==== Task input

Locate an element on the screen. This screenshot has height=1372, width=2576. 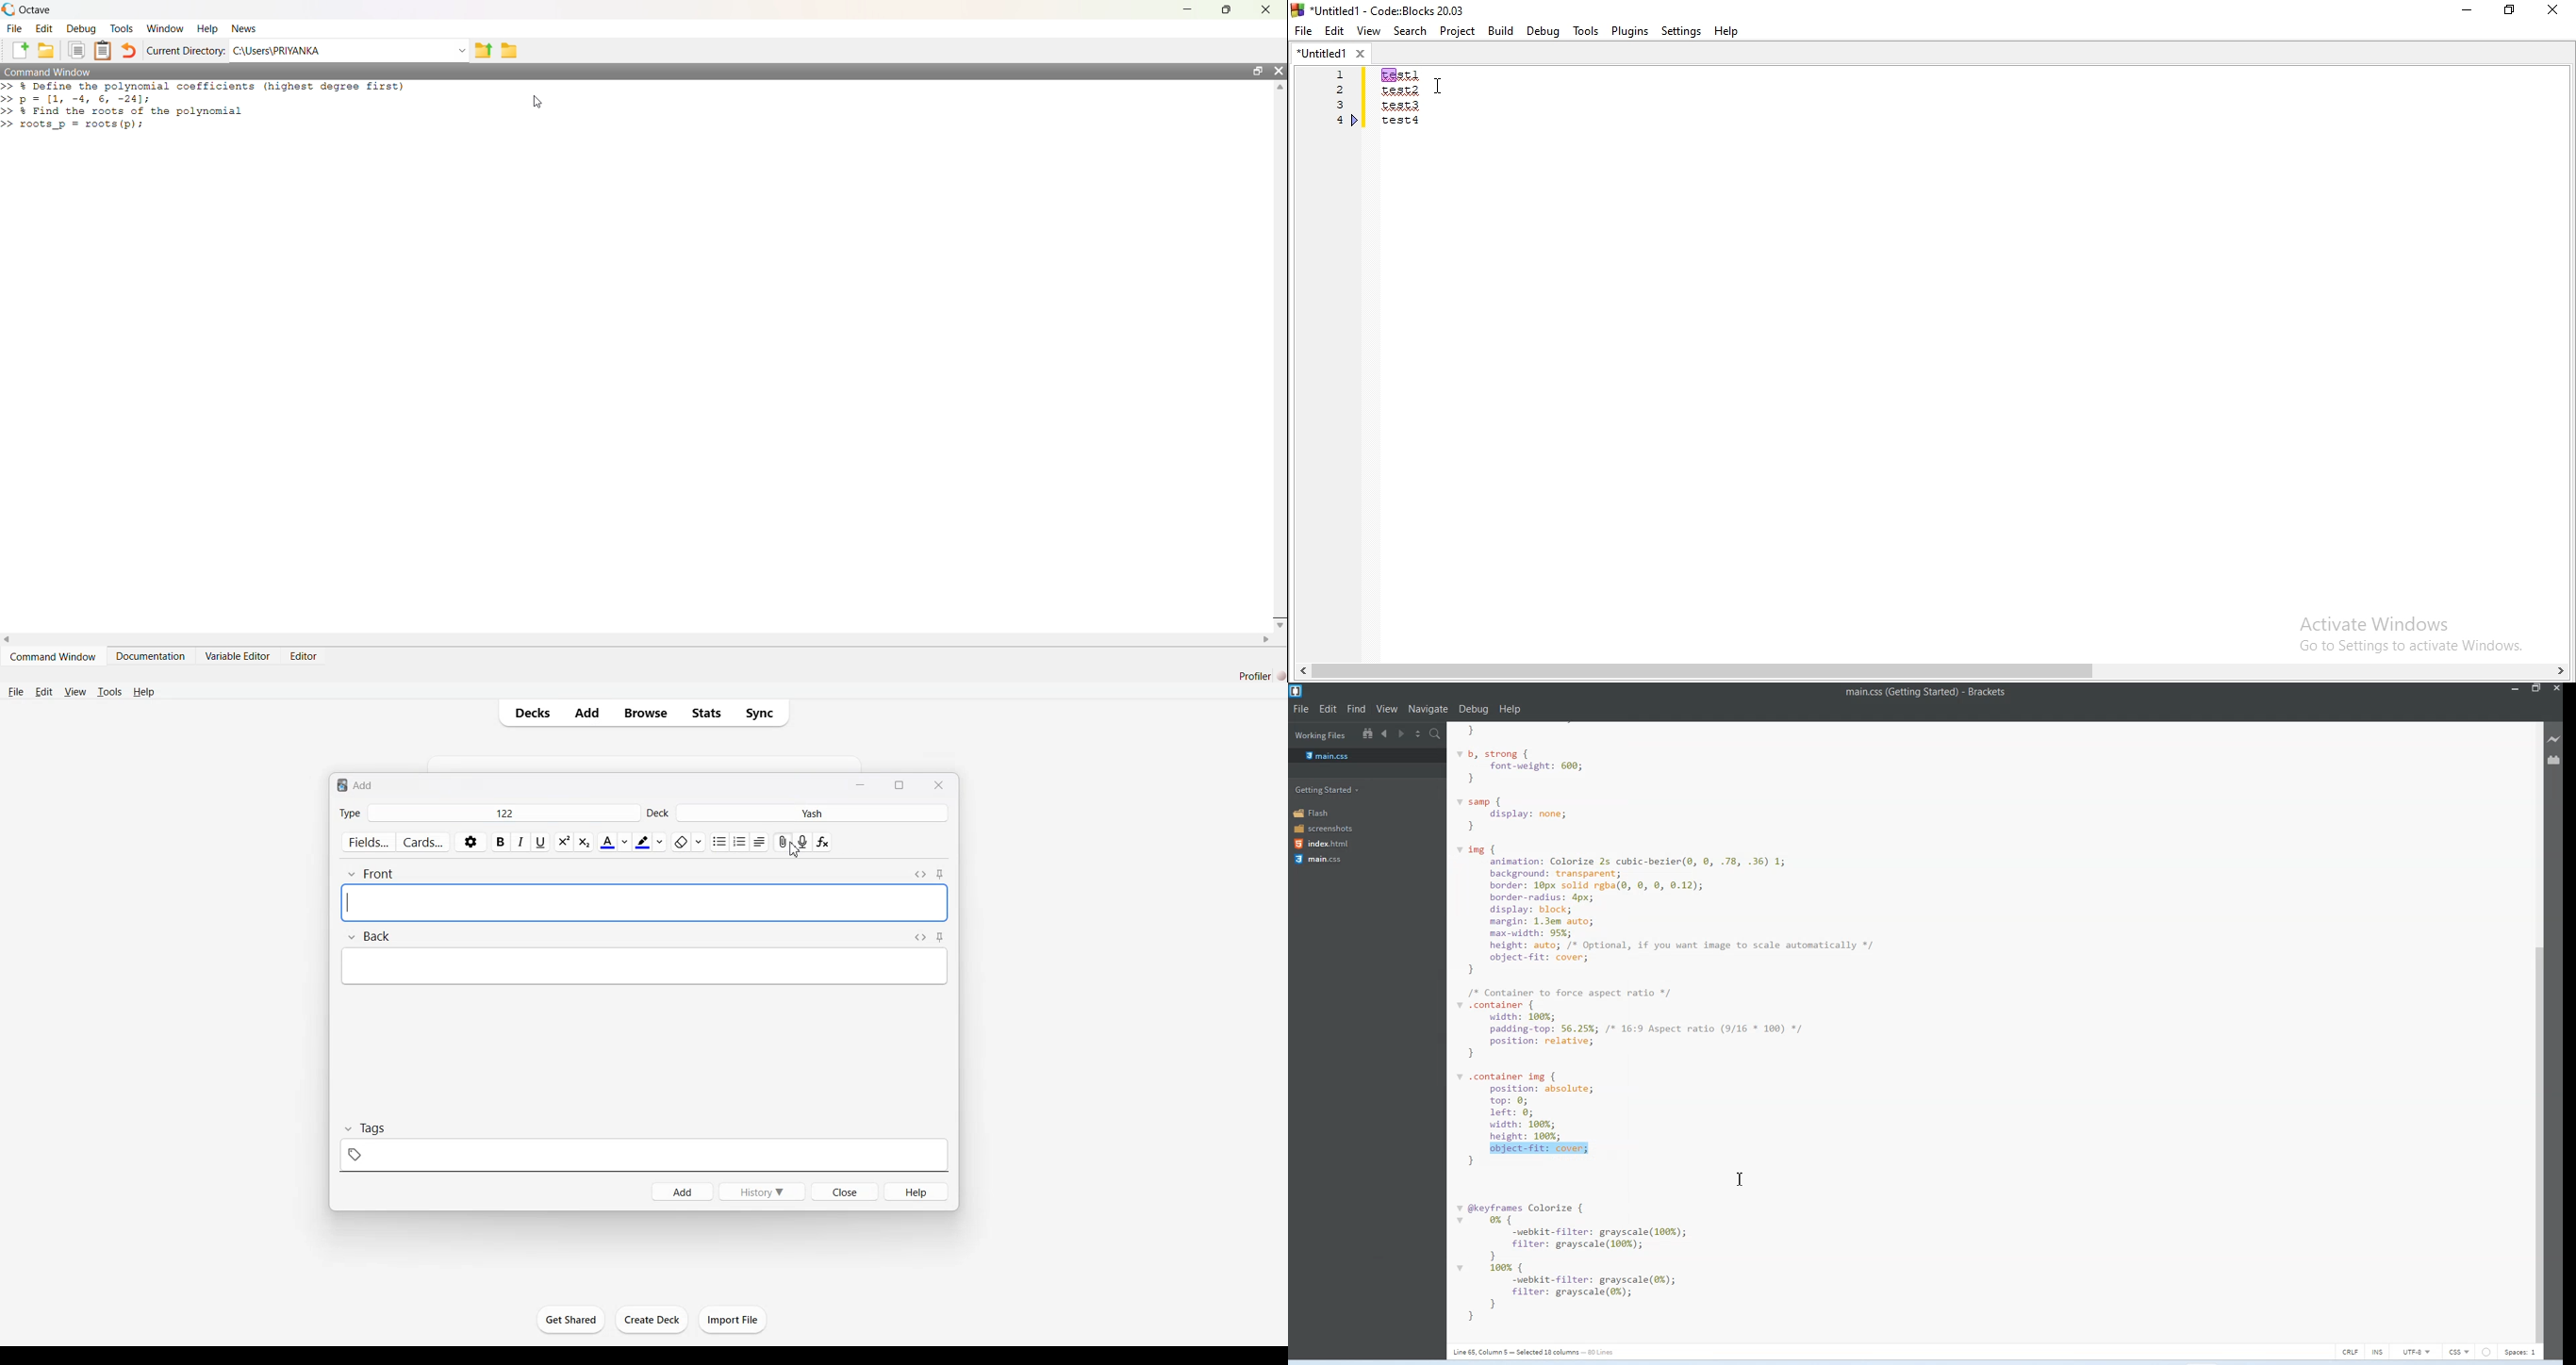
Underline is located at coordinates (541, 842).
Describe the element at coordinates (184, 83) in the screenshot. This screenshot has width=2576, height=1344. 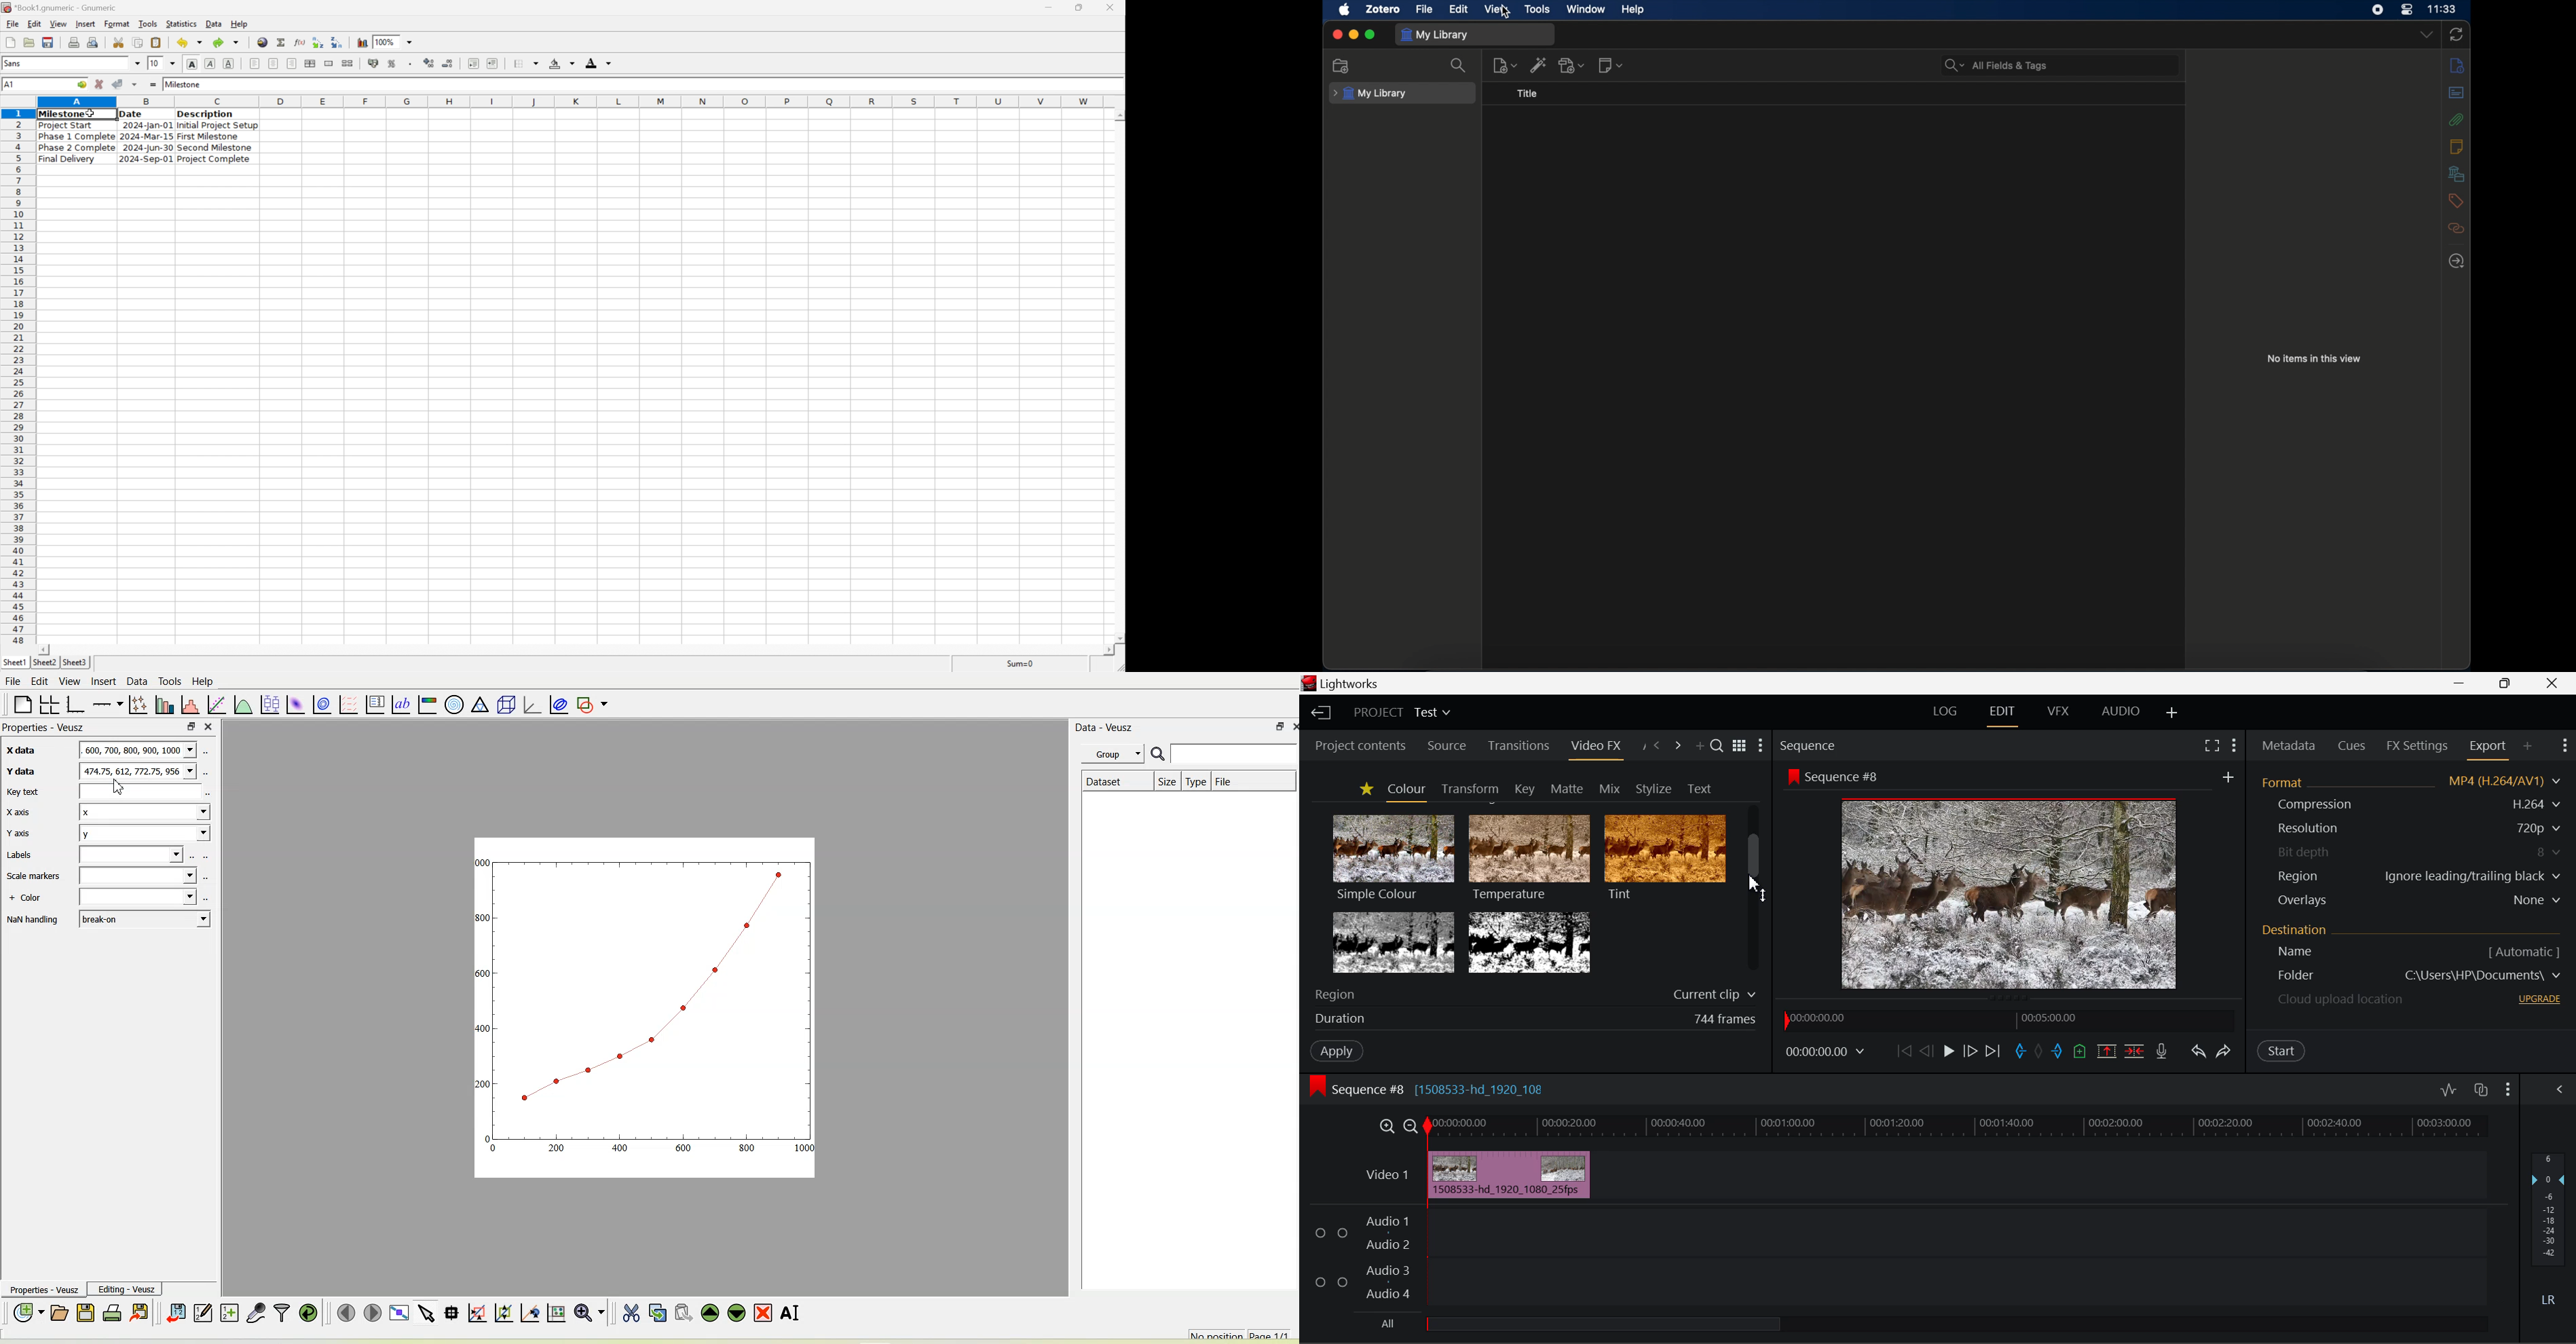
I see `Milestone` at that location.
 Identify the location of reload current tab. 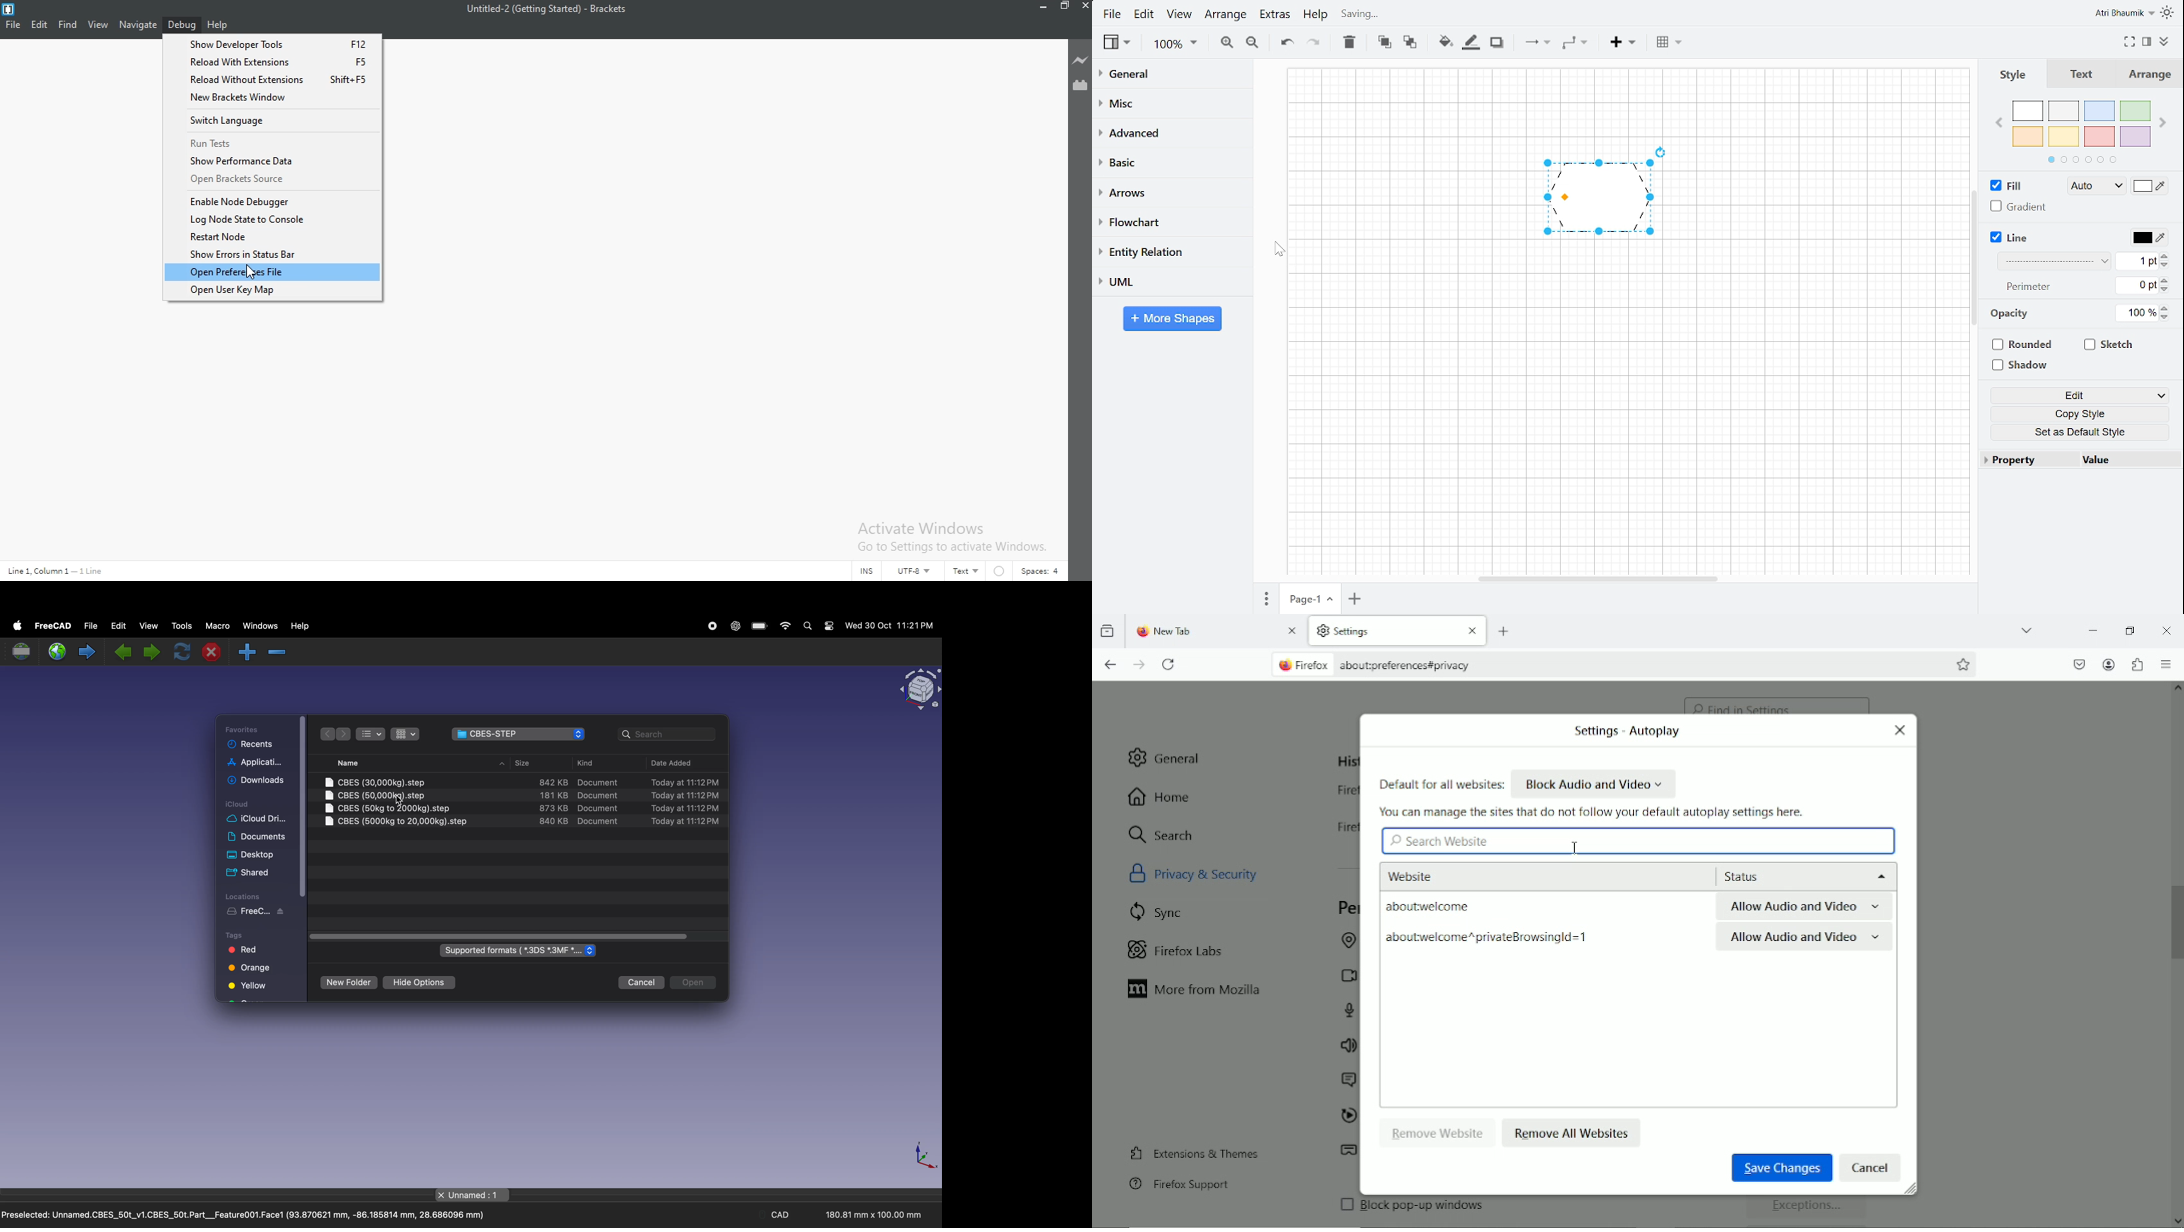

========

*Task to complete*:
Print every row above word for word, leaving out the pictures.

*The output*:
Locate an element on the screen. This screenshot has height=1372, width=2576. 
Underline is located at coordinates (541, 842).
Describe the element at coordinates (184, 83) in the screenshot. This screenshot has width=2576, height=1344. 
I see `Milestone` at that location.
 Identify the location of reload current tab. 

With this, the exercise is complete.